Worldcenter founding principal Falcone, Motwani and their team suggested that the project's coming to fruition signals the long-awaited arrival of the city's urban, densified, interconnected future — one in which you can drive and park if you want to, but won't need to.
On Friday, they noted, the new Brightline express train will inaugurate its new MiamiCentral station a block away, with service to downtown Fort Lauderdale and downtown West Palm Beach starting later in May.
They stressed as well that Miami Worldcenter will attach directly to three Metromover stations, while Brightline's MiamiCentral will incorporate a new Tri-Rail terminus and connect to Metrorail.
"It's the new epicenter of downtown Miami," said Michael Harrison, senior managing director at commercial developer Hines, which will build the office tower at Worldcenter.
There were doubters, to be sure, when developer Art Falcone and Motwani began buying up lots in the mostly derelict Park West section, then won approval for what they described as Miami's version of Rockefeller Center. That was way back in the administration of then-Mayor Manny Diaz.
"I'm one of the people who said they were crazy," Harrison said.
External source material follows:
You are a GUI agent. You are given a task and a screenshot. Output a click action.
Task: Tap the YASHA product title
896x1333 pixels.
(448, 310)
There was one major economic crisis, litigation from activists and some planning stumbles. Two department stores that were to serve as anchors for a massive and controversial enclosed shopping mall spread over several blocks pulled out. Then the mall was ditched and redesigned as an open-air, urban retail, dining and drinking district — the kind now in vogue with shoppers who have otherwise abjured bricks and mortar shops for online. The redesign reopened streets that would have been absorbed within the mall.
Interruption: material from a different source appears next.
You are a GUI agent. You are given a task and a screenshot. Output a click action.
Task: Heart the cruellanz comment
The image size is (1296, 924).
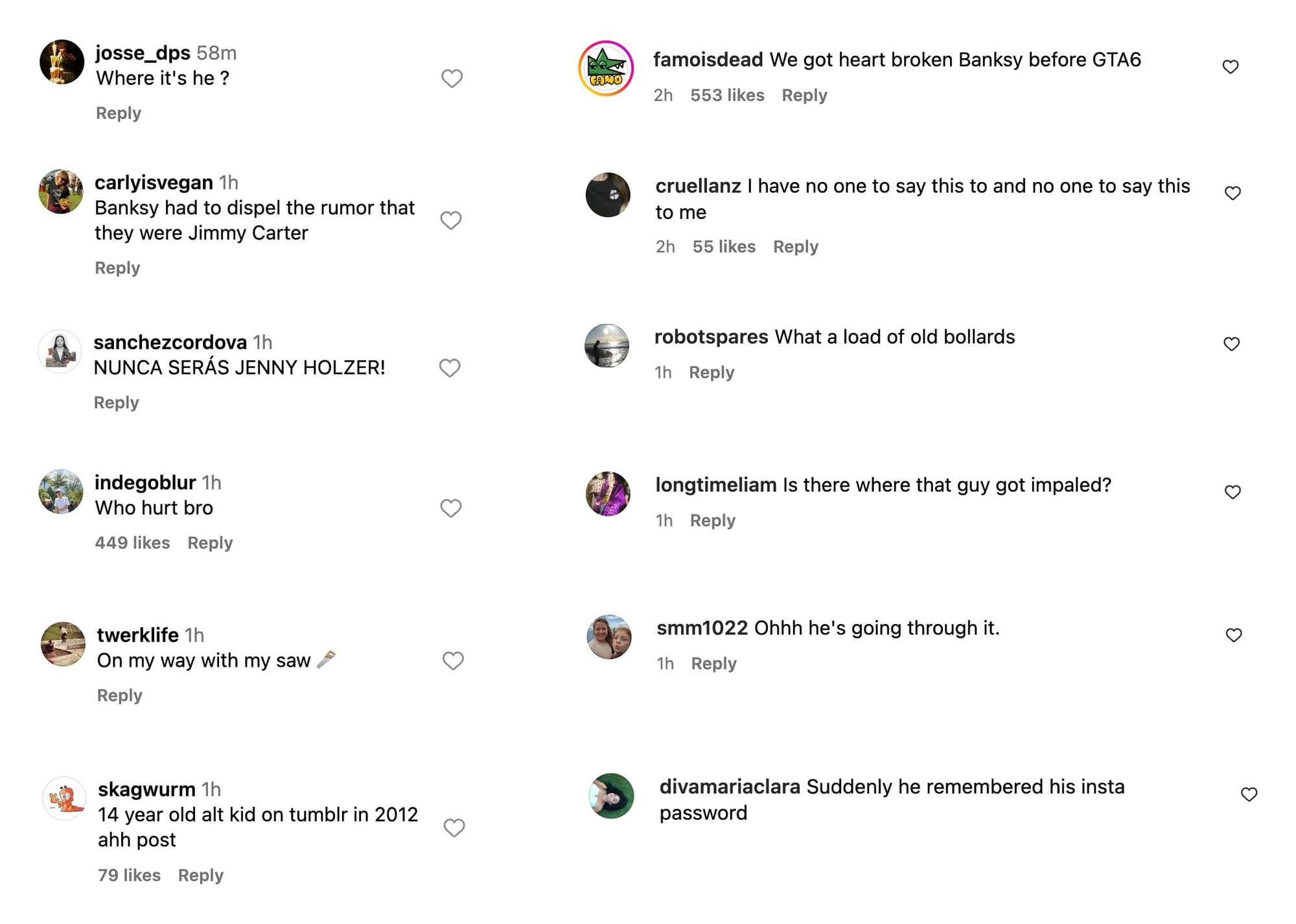pyautogui.click(x=1232, y=193)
Big-money partner CIM injected badly needed cash into the project when it joined in 2009, and retail partners Taubman and Forbes, who at times were reportedly ready to pull out, remained on board. The revival of the condo boom and high demand for rentals provided a market, as did Miami's expanding retail scene, which appears to be bucking national trends.
Forbes' Nate Forbes said he was not ready to announce the names of retailers or restaurateurs, but added interest has been "very, very strong."
"This is one of the most important projects in the country right now," he said.
Kodsi said sales at Paramount are also robust, with nearly three-quarters of units under contract. Units in the building average 1,600 square feet and have been selling for $700 a foot, Motwani said.
Falcone sounded almost incredulous as he detailed the project's chronology from the day he bought the first lots at auction in 2003.
"We've had our setbacks over the years," Falcone said, adding: "All those things we've been talking about have actually happened."